Trevor Hastie 1, Will Fithian 1
PMCID: PMC4258395  NIHMSID: NIHMS637358  PMID: 25492992

Abstract

Presence-only data abounds in ecology, often accompanied by a background sample. Although many interesting aspects of the species’ distribution can be learned from such data, one cannot learn the overall species occurrence probability, or prevalence, without making unjustified simplifying assumptions. In this forum article we question the approach of Royle et al. (2012) that claims to be able to do this.


Modelling of species distributions is most convincing when presence–absence data is sampled in a systematic way. For example, researchers survey a collection of equal sized quadrats and record the presence or absence of a particular species of plant. They also record other features of the quadrat, such as annual precipitation, soil salinity, altitude, and so on. These features are then used in a statistical model such as logistic regression to build a model for the probability of species occurrence. Using this fitted model, species occurrence probability is predicted and can be projected onto a map of the region, if the features are available at each geographical unit. See Guisan and Zimmerman (2000) for a review of such methods.

Often the only species data available are the geographical coordinates of sites where the species was observed – so-called presence-only data – as recorded by observers. Also available is a large collection of background data, consisting of geographical coordinates and associated geographical features such as those available from GIS data. In many cases this background data is available at every geographical unit of area in a map of the region, and hence also at the presence sites. Apart from those locations where the species were observed, no species information is available for the background data.

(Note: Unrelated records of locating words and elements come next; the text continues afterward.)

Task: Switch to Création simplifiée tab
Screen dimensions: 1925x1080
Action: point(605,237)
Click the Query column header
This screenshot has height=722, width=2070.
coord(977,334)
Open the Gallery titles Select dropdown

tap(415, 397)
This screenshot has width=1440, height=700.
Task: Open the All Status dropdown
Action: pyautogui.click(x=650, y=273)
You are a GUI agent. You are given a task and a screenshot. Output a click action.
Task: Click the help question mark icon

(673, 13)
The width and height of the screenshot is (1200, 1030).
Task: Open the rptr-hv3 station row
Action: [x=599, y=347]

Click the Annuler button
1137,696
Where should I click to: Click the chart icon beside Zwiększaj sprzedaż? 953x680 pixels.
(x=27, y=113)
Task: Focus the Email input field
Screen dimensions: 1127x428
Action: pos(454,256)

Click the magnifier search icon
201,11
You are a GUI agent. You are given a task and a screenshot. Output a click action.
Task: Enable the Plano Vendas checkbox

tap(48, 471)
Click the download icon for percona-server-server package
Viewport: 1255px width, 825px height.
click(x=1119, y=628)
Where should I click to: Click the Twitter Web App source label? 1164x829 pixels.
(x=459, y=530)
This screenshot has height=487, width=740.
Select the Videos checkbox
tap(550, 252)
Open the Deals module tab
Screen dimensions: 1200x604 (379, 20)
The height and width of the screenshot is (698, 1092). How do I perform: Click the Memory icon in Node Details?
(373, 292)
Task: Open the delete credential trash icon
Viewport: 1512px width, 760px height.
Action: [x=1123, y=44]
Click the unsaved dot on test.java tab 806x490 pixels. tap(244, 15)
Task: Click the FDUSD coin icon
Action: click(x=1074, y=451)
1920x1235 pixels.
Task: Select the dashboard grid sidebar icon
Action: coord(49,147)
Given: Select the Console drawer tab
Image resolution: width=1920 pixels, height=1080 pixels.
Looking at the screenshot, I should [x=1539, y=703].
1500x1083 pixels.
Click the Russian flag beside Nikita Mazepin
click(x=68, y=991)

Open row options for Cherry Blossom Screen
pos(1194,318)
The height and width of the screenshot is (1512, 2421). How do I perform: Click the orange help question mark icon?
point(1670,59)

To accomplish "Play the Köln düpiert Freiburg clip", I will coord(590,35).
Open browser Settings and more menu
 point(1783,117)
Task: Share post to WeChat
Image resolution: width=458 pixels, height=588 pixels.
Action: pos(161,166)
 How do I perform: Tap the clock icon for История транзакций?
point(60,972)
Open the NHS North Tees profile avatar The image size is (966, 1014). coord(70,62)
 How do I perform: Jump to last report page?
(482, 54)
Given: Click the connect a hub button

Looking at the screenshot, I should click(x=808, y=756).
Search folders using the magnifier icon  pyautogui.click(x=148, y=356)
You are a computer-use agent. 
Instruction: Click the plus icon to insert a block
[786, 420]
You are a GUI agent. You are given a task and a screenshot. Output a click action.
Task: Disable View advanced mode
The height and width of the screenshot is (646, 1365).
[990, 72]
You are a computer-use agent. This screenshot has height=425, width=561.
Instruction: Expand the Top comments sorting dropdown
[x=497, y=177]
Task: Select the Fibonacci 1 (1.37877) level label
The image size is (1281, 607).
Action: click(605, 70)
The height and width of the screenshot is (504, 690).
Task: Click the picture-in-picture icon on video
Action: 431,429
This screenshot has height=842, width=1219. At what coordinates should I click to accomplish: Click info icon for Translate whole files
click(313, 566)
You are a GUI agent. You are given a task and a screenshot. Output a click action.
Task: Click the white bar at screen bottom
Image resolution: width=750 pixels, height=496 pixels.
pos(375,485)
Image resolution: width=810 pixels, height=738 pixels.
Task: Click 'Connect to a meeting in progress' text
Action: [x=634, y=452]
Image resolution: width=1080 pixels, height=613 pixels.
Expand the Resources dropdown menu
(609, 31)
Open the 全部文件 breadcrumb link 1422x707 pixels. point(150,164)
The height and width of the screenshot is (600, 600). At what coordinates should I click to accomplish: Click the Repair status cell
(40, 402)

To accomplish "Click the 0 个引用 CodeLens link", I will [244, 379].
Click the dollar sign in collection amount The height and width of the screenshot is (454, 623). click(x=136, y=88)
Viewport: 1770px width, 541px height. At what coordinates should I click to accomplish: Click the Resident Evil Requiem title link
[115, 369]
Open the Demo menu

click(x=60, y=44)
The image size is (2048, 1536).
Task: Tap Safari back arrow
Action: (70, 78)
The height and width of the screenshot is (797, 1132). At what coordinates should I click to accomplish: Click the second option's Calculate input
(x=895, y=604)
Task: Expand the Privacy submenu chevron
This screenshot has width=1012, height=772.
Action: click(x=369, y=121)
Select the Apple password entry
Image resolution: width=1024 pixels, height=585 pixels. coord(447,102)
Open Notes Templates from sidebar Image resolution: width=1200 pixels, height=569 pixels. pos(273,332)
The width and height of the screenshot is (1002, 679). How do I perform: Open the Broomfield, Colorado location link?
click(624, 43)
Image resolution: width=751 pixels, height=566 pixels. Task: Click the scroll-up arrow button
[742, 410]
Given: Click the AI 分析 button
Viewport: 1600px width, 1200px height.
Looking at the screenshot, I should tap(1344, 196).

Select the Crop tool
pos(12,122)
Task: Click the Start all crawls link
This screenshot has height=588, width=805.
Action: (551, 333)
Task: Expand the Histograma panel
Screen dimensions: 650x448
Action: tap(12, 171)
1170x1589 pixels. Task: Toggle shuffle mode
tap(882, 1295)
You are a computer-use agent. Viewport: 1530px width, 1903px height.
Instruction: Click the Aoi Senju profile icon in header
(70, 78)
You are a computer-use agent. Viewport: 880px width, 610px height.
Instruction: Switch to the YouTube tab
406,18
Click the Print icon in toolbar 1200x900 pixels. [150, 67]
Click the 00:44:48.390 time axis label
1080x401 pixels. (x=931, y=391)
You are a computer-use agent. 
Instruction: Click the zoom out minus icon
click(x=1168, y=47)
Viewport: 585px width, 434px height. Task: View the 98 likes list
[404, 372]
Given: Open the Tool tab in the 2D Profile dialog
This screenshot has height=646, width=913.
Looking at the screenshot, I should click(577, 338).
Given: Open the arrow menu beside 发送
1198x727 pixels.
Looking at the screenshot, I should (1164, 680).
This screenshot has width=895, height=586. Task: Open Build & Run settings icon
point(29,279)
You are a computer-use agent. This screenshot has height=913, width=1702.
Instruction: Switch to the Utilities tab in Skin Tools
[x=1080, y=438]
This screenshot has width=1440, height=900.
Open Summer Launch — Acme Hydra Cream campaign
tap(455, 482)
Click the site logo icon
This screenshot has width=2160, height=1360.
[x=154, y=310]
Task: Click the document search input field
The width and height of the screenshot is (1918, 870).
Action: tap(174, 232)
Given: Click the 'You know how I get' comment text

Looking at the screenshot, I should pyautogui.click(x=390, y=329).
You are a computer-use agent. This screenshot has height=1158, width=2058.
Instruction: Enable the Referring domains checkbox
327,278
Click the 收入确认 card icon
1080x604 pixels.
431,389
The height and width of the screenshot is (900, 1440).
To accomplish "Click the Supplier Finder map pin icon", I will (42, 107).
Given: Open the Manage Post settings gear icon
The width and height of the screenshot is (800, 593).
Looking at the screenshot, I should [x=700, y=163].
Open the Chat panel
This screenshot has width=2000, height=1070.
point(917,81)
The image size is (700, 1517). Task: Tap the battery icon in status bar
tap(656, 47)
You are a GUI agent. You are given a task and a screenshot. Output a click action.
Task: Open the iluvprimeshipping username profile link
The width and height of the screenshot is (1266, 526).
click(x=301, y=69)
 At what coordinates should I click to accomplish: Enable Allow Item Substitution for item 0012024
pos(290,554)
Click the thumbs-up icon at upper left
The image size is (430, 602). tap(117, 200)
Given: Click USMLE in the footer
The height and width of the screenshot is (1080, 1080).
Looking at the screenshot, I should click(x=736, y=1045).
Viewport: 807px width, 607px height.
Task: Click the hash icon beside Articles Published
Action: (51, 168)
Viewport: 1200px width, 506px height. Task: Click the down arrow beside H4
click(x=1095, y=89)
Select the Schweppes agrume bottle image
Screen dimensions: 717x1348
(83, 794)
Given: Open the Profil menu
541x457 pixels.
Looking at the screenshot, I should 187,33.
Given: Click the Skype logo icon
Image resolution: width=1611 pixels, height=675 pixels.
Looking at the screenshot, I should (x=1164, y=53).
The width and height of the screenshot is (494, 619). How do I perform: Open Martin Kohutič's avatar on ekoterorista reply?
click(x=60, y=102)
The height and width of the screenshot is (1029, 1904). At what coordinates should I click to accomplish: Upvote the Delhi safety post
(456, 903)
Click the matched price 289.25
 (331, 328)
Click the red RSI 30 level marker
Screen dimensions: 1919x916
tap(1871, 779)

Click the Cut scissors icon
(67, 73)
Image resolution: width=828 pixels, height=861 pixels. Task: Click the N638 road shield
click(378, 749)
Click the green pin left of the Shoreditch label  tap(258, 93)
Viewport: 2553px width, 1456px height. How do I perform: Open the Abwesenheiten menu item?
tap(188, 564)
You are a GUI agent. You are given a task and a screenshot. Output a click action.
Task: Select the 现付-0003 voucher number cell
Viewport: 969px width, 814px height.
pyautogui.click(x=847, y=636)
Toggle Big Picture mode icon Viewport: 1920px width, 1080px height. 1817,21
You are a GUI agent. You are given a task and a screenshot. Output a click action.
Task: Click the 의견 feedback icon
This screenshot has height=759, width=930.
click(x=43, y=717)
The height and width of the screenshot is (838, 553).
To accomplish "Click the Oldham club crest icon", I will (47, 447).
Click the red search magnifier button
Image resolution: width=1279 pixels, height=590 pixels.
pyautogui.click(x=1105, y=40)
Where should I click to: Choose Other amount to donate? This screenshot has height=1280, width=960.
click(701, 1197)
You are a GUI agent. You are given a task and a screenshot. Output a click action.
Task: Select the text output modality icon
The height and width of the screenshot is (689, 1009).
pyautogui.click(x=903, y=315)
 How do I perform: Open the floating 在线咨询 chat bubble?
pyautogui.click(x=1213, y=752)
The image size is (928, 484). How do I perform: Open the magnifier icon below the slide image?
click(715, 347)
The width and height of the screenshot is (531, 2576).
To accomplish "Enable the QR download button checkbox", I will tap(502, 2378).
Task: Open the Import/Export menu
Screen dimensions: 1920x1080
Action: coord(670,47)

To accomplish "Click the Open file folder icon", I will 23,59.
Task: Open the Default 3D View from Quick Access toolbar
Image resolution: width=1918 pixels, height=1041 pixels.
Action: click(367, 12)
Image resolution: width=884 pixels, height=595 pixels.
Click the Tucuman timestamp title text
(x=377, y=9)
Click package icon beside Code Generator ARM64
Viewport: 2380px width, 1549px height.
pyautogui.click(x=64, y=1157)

For animal species, sampling time as well as area is relevant, since the species may wander around. Other complicating factors exist, such as the species being present but are not observed, and sampling bias (e.g. proximity to roads). For the purposes of this article, we keep the discussion simple and avoid these other sampling issues.

The question is what can one learn from such presence–background data? There are many approaches to this problem, which has become an active area of research. Our current favorite approach is to model the species occurrence rate (as in number of times the focal species is seen per unit area, per unit time). To this end the inhomogeneous Poisson point process (IPP) (Wharton and Shepard 2010, Aarts et al. 2012) is attractive. Other popular approaches are: 1) MAXENT (Phillips and Dudik 2008) which models the feature density for the presence data. 2) Naive logistic regression, which treats the background data as absence data, and fits logistic regression models. 3) Manly's exponential model (Manly et al. 2010), a precursor to the IPP model in this context. Fithian and Hastie (unpubl.) survey these methods, and shows that they are all equivalent to the IPP model, in particular for an exhaustive sample of background data. Similar conclusions appear in Aarts et al. (2012) as well as Warton and Shepherd (2010). The conclusion to be drawn from these comparisons is that while absolute occurrence rates are typically elusive, relative rates are more accessible and available from these type of data.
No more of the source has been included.